Dr. Baker was also a prolific writer. Among his many books are Missing Pieces: How to Investigate Ghosts, UFOs, Psychics & Other Mysteries (1992); They Call It Hypnosis (1990), in which he criticized the validity of that technique; and Hidden Memories: Voices and Visions From Within (1992);and Mind Games (1996), in which he questioned the overruse of various psychotropic medications; he also edited Child Sexual Abuse and False Memory Syndrome (1998). I see some interesting books on that list. Maybe the public library has some of the titles.

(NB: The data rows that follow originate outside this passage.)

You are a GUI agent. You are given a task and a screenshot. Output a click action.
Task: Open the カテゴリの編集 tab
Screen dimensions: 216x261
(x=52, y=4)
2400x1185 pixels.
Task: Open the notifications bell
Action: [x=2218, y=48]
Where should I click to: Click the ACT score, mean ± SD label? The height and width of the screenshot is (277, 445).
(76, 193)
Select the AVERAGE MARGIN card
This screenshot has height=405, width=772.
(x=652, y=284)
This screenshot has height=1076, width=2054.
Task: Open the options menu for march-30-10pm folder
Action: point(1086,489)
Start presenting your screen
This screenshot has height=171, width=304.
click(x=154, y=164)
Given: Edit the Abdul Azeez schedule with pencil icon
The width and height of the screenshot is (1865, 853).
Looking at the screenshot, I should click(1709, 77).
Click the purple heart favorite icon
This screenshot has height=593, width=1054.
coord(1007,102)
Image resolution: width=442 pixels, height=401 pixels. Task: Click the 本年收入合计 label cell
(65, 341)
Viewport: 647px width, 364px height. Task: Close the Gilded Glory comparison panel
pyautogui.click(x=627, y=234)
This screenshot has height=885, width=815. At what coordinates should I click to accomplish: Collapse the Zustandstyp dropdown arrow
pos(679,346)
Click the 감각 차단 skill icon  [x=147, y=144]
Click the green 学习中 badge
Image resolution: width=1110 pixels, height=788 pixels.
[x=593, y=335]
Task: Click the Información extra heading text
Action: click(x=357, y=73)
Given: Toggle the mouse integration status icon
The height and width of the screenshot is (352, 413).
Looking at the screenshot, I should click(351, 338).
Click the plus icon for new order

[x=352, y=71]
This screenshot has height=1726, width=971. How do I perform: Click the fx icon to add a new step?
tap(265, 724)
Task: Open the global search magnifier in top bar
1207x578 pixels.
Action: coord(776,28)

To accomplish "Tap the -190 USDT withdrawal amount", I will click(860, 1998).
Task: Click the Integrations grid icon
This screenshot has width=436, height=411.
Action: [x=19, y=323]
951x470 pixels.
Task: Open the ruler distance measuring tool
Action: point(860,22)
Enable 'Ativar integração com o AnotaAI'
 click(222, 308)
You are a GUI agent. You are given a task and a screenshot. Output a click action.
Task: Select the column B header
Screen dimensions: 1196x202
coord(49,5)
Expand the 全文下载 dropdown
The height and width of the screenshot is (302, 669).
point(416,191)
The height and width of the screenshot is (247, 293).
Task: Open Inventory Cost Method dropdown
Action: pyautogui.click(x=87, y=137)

One day, I hope to have a great collection of obits. Before retiring from Cedars-Sinai Medical Center in Los Angeles, my stepfather-in-law treated many celebrities in their final days. When one of his patients passed on, he saved the Los Angeles Times obituary of each of his famous patients, who included Lucille Ball*, Dean Martin, Sammy Davis, Jr., Marlon Brando, and others whom I can't think of right now. The file is fat, with lots to explore.
My stepfather-in-law has intimated to me that I can have his unique collection. What a treasure! I can add his collection to my stash of related items: letters I received from Thomas Harris, author of The Silence of the Lambs, and Red Skelton, just to name two. I'll need to visit and photograph all those dead celebrities' graves to make the collection complete, however.
I really don't expect to hear from any of those dead celebrities because I believe that Robert Baker made the case for doubting the paranormal. Still, the paranormal remains a fascinating subject. The universe is filled with many mysteries, even if Robert Baker, like Harry Houdini before him, debunked paranormal happenings.
And I hope that after I get that collecion from my father-in-law, I'm not one of those whom Dr. Baker termed "haunted people." I'm almost certain that I'll be safe. Almost.
*Hat Tip to Gindy, who reminded me the other day of Lucille Ball.